In her own femininity (which by the way is never enhanced but only lessened by strenuous efforts to appear charming either to himself or others), he has the field which he can, and will, in proportion to his psychic virility, cultivate into his own particular Garden of Eden. In her own essential womanliness he has the ground where he can plant and build, without external aid, the garden and the mansion, the work of his own hands, according to his own design, the outward expression of all that is fine and masculine in his own imagination. Any failure in the execution of this plan is due to the shaking of his own hand, the lack of attention on his own part to the necessary details.
§ 18
Arnold Bennett (in Pictorial Review, November 1922), writes: “She absolutely must exercise charm, whether things are going right or going wrong.... Women were born to exercise charm.... A large proportion of women, especially pretty ones, suffer from the illusion that in order to exercise charm they need only continue to exist. A mistake! To exercise charm is an active and not a passive function. It cannot be efficiently done without thought and hard work. It is sometimes very trying and exhausting, like earning money—but it is not less essential than earning money if life is to be fully lived.”
Many women prefer to earn money rather than follow this unremunerative trade of exercising charm; because they realize that earning money is productive and exercising charm is not. They can get in dollars a measure of their efforts. In personal charm, however, there is no measurable factor, except in reaction on the male, and that is an autoerotic element in his mental make-up.

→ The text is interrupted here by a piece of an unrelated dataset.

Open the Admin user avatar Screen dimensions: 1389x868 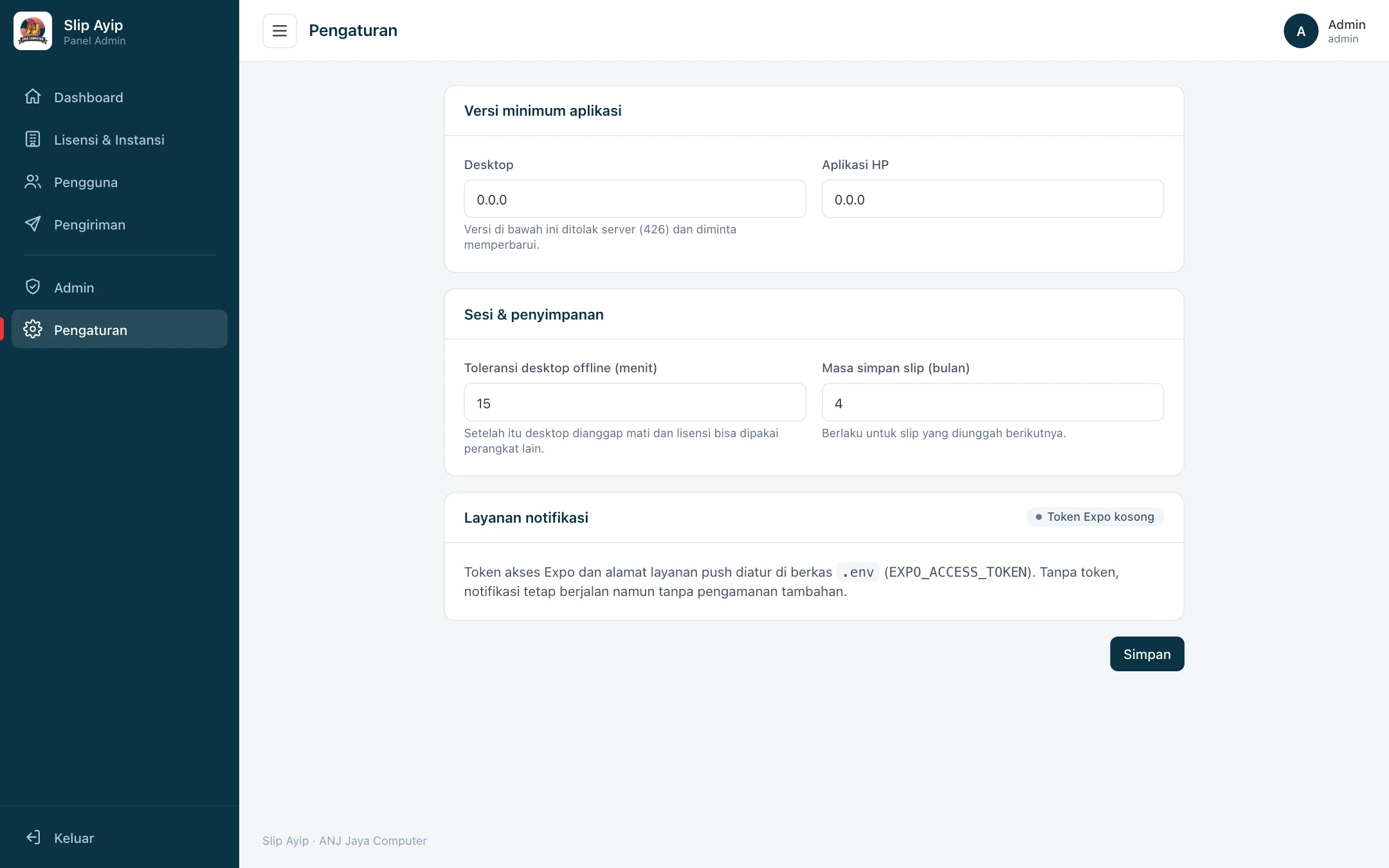pos(1301,31)
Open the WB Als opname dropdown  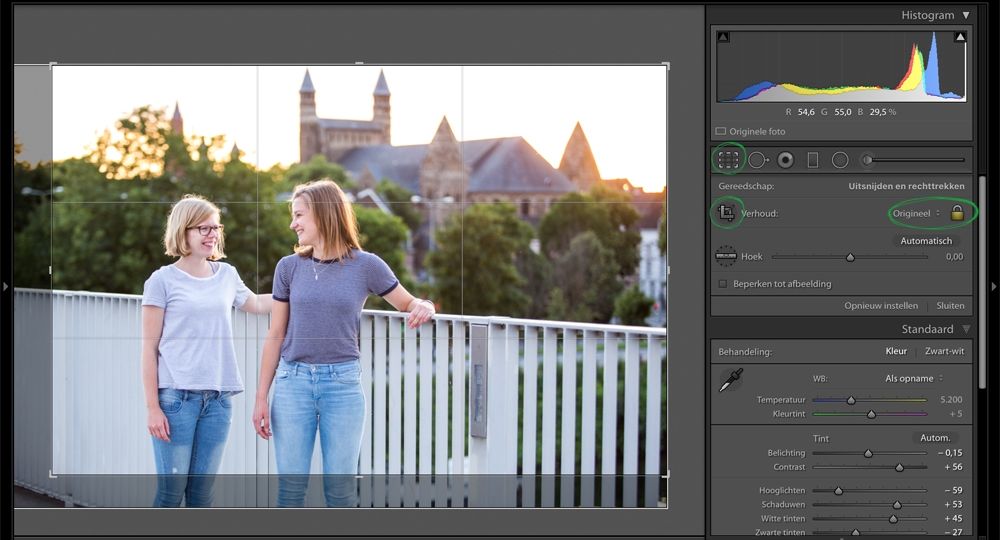point(914,378)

Feminine charm is to be sure active and not passive. It is, however, reactive and not spontaneously active. It reacts to the positive action of the man, which is the response characteristic of true femininity anywhere, any time. As to its necessitating thought and hard work and being trying and exhausting, the contrary is the truth. No man can but dislike a woman who has thought and worked hard, been tried and become exhausted by this thoroughly artificial and unnatural attempt to “exercise charm.” His unconscious and real reaction to this trying position into which the woman puts herself to retain his affection by exercising charm is one of revolt. He may not know it but it is there all the time, and comes out in the unhappy moments.
And this attempt recommended by Mr. Bennett is only a superficial attempt. It never really succeeds permanently. It is the reason why men avoid designing women. They say to themselves unconsciously that this forced effort is an overcompensation for a real (i.e., unconsciously perceived) inferiority.

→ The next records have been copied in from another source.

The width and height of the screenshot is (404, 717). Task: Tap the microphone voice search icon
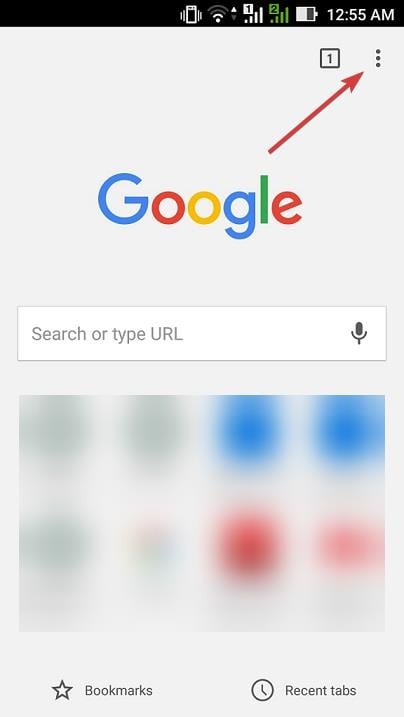tap(359, 333)
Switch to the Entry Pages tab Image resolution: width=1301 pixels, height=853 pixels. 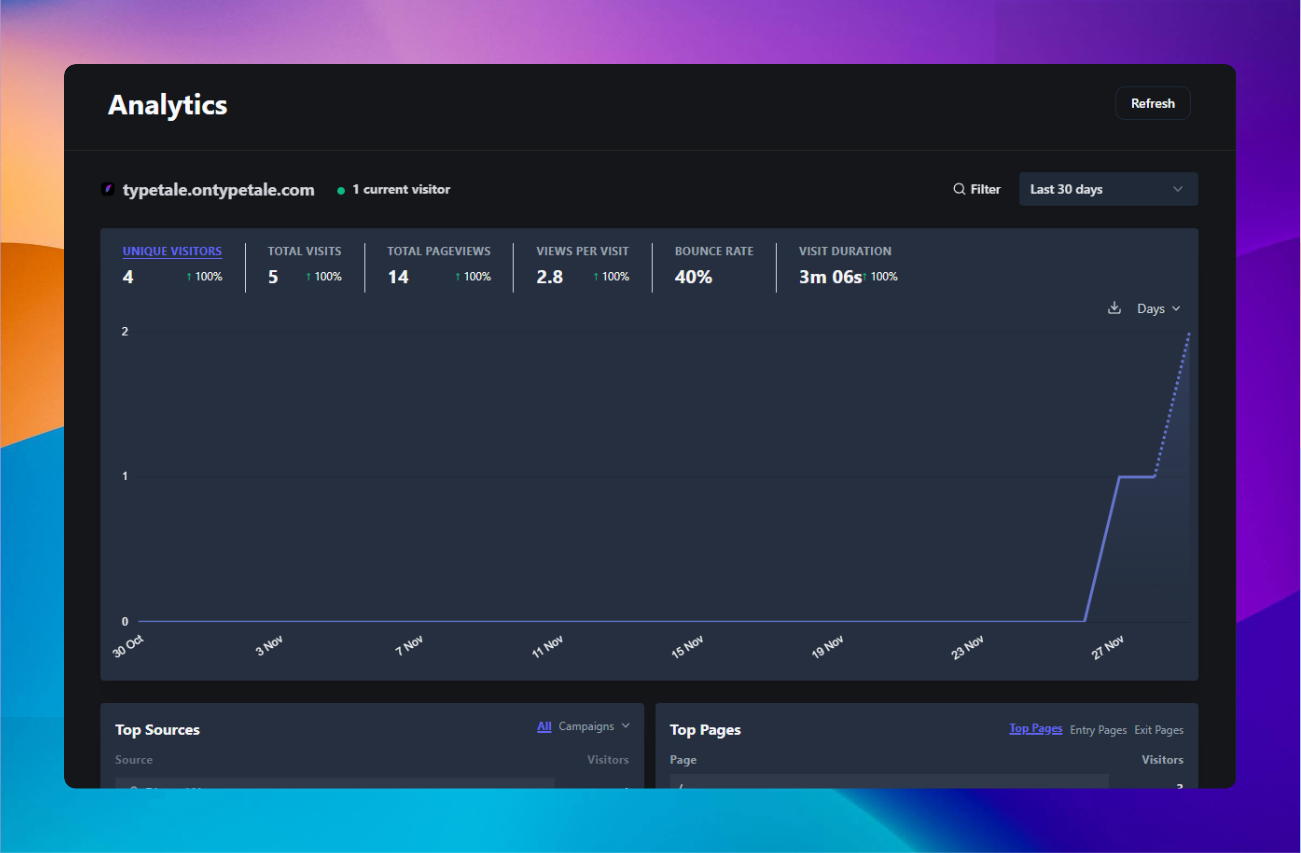[x=1098, y=730]
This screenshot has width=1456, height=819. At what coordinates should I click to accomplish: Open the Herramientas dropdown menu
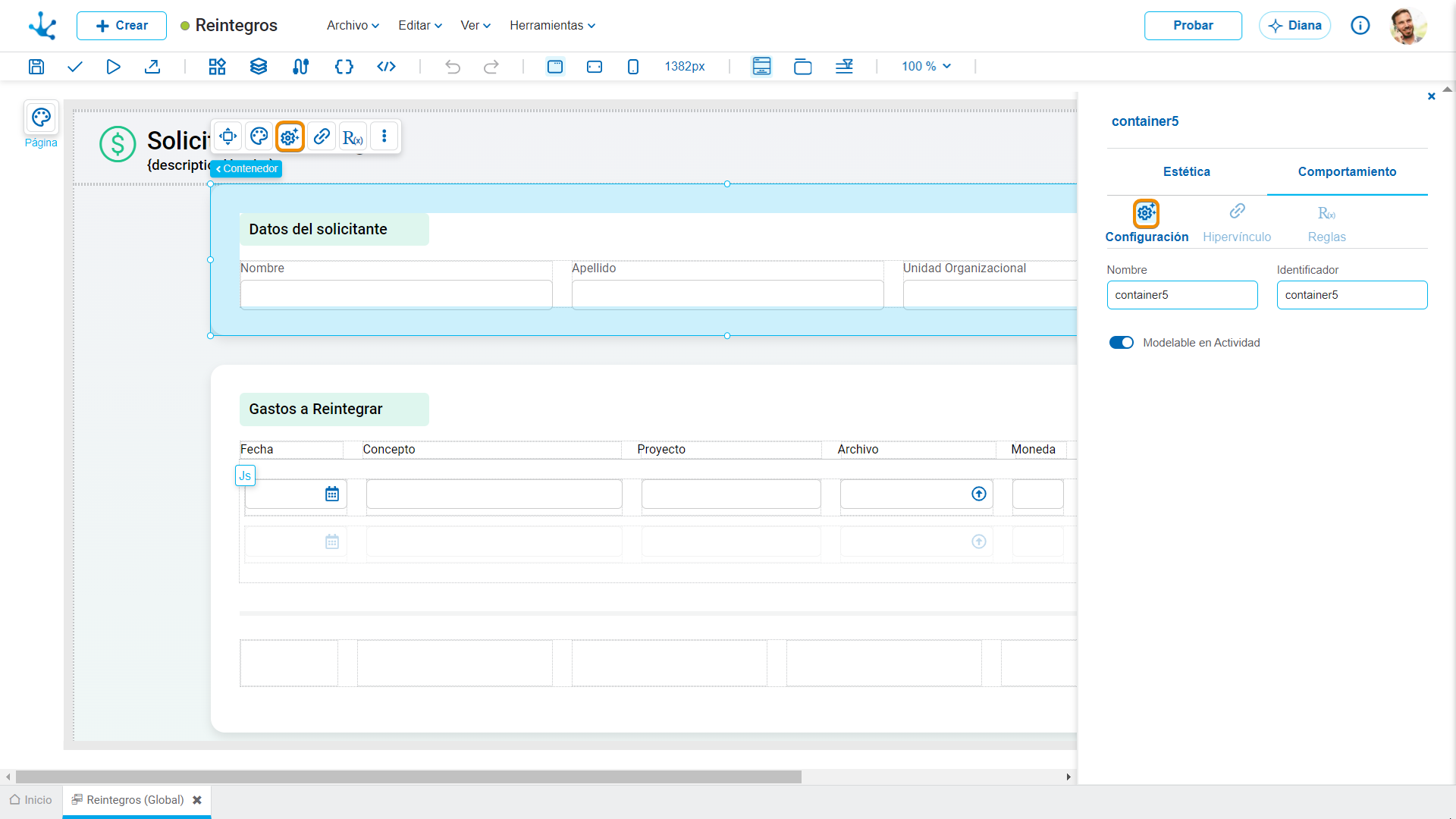click(552, 25)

The only thing rightly to be called charm is the pleasantness of the natural reaction on the woman’s part to the binary situation, the situation of man and woman in social intercourse. Her forcing herself is always repugnant to him, if he is normally himself. The word charm,[10] therefore, applies to a type or action on her part that is conditioned solely on her being with him. It is character and conduct, ingenuous, instinctive, spontaneous; revealing, without traditional or conventional inhibitions, the essence of true womanliness, and brought out only in the situation that is really, and in the highest sense, erotic, where the erotic holds sway over the more ignoble egoistic-social impulse.

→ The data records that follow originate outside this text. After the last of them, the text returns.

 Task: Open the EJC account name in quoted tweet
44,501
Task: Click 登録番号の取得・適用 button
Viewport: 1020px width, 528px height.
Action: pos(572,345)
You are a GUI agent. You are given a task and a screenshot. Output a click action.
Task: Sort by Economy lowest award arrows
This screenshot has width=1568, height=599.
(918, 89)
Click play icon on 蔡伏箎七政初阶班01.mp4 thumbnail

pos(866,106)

Her charm for her husband will consist in the fact that she is woman and wife first and foremost. That is enough for a man who is first and foremost man and husband. Uninhibited woman, unwarped by sex inhibitions, spontaneously making her direct response, her natural reaction uninterrupted, unperverted, unbroken by archaic traditions that have overweighted the egoistic social instincts and debased the erotic—such a woman has and will always have the maximum of charm for unperverted man. The eternal femininity, the universal femininity, is always at the core of every woman’s being.